I coniugi Hochmann si separarono nell’inverno del 1942. Friedrich e Ingrid s’incolpavano a vicenda della scomparsa del figlio, le loro liti erano sempre più violente e per il bene di Käthe avevano deciso di lasciarsi. Ma, nel frattempo, la ragazza - trascurata dai genitori perché chiusi nel guscio del loro dolore e sprofondati nell’abisso dei sensi di colpa, attratta dallo strano fascino della divisa e soggiogata dall’ideologia che dominava la Germania - perse la testa per un capitano delle SS di dieci anni più grande di lei. Da subito, quell’uomo si era rivelato un violento arrivando persino ad alzare le mani sul suo futuro suocero per una piccola divergenza di opinioni. Plagiata dal nazista, la giovane Käthe abbandonò gli studi e i suoi sogni e si sposò dopo pochi mesi di fidanzamento.

 

“Mia sorella ha vissuto quattro anni d’inferno. Quell’essere, che non merita nemmeno di essere chiamato per nome, la rinchiudeva in casa, la picchiava, la violentava. La picchiava anche in gravidanza quel bastardo!” il tono di Kurt divenne arrabbiato “Grazie a Dio, il processo di Norimberga ha posto fine alla sua orrenda prigionia … Lo arrestarono e, prima di essere giudicato, si tolse la vita con del veleno.” “Povera Käthe.” affermò Nadine con le lacrime agli occhi e Kurt continuò dicendo: “Käthe adesso sta bene. Vive da sola con suo figlio e, pian piano, sta rimettendo insieme i pezzi della sua vita per ricominciare tutto daccapo.”  

 

Dopo la separazione da sua moglie, Friedrich si mise alla ricerca del figlio partendo dalle fotografie di Ravensbrück. Si recò al lager e lì i suoi occhi iniziarono ad aprirsi. Capì che cos’era in realtà il “campo di rieducazione” femminile e da dove proveniva quella cenere che ogni mattina trovava sulla sua macchina. La sera stessa, ritornando a casa, assisté all’uccisione di un bambino autistico durante un rastrellamento e, a questa scena, fu il suo cuore ad aprirsi.
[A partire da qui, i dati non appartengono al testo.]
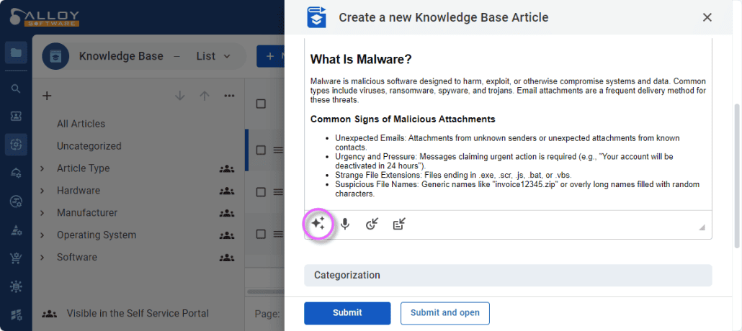This screenshot has width=742, height=331.
Task: Check the first article row checkbox
Action: (x=261, y=150)
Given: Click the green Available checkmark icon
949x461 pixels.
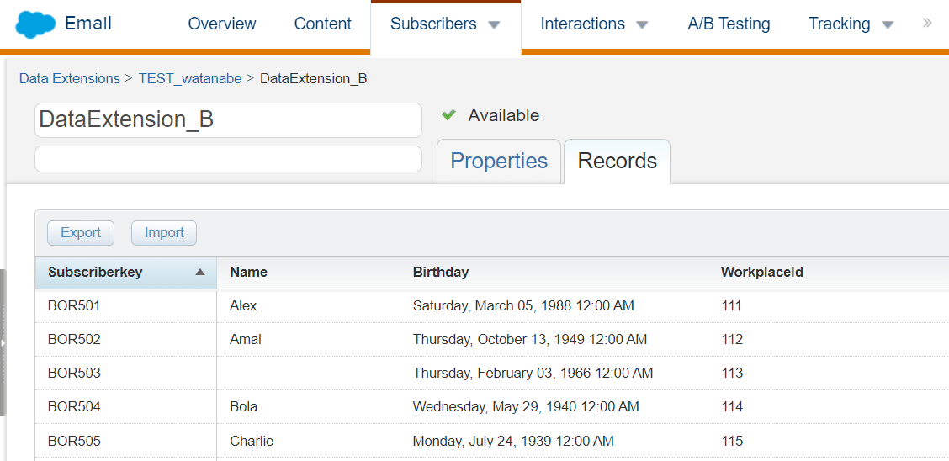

In meno di un secondo, Friedrich ritornò uomo, ritornò padre e, da un giorno all’altro, fece del “Der Hochmann” un giornale di opposizione al nazismo. Era l’autunno del 1943.

 

“Mio padre fu abbandonato da tutti i suoi dipendenti. Rimase da solo a scrivere e denunciare gli abusi dei nazisti …” affermò Kurt, mostrando un certo orgoglio “… E, poco tempo dopo, le SS fecero irruzione nel suo ufficio, in quest’ufficio. Lo trascinarono in strada e, senza un processo, senza una sentenza, lo impiccarono a quel palo della luce.” Glielo indicò dalla finestra e, con voce angosciata, continuò il suo racconto: “Mia madre fu arrestata nello stesso giorno e portata a Dachau perché moglie di un traditore. Da lì non ha fatto più ritorno.” Nadine e Kurt si scambiarono uno sguardo. Nei loro occhi si leggevano la stessa malinconia, la stessa resa a quel passato brutale, la stessa voglia di un futuro migliore. I loro erano gli occhi di due sopravvissuti.
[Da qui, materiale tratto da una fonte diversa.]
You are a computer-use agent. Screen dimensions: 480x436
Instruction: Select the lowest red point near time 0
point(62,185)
“Kurt, sono molto stanca. Sapresti indicarmi un albergo?” domandò Nadine e Kurt, abbozzando un sorriso, rispose: “Vieni a casa mia. Ti farò conoscere la mia famiglia.”

 

Quante sere ho consumato a tempestarmi di domande,

quanta gente ho conosciuto per sapere di più

e ferite più profonde che ora tu non guarirai,

però i tagli ricevuti non mi fermeranno mai.